Vol. 94, No.2 June 2000

"Free to Trade: Democracies, Autocracies, and International Trade"

By: Edward D. Mansfield

Helen V. Milner

B. Peter Rosendorff

The central question that is explored in this article is what kind of political regime is best for free trading in domestic or international commerce. At the same time it address the variation between democracy and autocracy, not on variation within either regime type. Some of the major articles discussed in the author's review of the literature are the actors and their preferences; such actors as the chief executive and legislatures in a democracy and a unitary actor in autocracy. Also mentions one of the major aspect of trade, the noncooperative trade barrier settings. Which usually happens when countries do not agree to mutual trade settings. The other article in the literature tends to compare the level of trade barriers and regime type. It does this by looking at the level of trade barriers across the three types of regime pairs; if trade barriers are lower with in democracy pairs than pairs composed of an autocracy and a democracy.

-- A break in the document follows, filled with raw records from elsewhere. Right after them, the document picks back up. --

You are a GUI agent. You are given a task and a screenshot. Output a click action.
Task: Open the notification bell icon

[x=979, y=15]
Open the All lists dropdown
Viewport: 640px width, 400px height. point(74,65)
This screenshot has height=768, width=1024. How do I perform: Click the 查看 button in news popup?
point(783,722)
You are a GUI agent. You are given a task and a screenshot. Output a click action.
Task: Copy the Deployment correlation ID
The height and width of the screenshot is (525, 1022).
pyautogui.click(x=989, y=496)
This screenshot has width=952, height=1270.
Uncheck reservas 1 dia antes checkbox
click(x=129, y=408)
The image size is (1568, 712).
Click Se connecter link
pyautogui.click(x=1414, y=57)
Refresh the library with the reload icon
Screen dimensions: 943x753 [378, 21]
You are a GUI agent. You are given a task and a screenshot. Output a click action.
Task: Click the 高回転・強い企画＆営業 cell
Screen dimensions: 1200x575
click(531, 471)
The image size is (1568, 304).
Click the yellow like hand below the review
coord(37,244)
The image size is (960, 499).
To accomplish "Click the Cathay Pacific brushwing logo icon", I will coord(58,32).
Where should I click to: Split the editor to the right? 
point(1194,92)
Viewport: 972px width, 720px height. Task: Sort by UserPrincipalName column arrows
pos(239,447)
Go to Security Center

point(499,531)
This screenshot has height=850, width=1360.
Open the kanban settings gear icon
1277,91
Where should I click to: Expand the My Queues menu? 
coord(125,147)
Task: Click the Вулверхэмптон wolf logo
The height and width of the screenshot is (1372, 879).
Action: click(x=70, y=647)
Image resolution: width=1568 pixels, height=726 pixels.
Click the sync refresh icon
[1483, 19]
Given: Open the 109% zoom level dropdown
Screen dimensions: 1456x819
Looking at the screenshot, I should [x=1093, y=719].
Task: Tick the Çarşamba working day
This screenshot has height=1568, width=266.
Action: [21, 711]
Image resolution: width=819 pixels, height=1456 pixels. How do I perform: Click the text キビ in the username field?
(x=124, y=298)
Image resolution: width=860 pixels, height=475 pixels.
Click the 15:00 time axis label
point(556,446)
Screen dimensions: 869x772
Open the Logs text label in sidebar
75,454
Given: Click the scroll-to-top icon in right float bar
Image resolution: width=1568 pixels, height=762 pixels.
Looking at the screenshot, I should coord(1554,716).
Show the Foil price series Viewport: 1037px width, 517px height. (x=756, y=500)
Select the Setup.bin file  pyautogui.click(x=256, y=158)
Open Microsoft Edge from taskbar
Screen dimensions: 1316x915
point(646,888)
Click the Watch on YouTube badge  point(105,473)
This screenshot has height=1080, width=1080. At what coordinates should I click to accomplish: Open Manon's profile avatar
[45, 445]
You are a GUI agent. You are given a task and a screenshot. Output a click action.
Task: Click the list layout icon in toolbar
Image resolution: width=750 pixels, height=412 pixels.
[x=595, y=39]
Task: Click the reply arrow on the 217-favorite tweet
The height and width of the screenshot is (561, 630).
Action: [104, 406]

The principal hypothesis the authors seek to test is "the ratification responsibility of the legislature in democratic states leads pairs of democracies to set trade barriers at a lower level than mixed country-pairs." The major independent variables used in this article are political economy of trade policy, domestic political institutions and commercial policy. The dependent variables are foreign policy of the involved countries and the chief executive.

In order to collect data and analysis, the authors used the national income and population of both trading partners, as well as the geographic distance between them. They also looked at the competitiveness of the process through which a country's chief executive is selected, the openness of that process, the competitiveness of political participation within the country and the extend to which there are institutional constraints on the chief executive's decision-making authority.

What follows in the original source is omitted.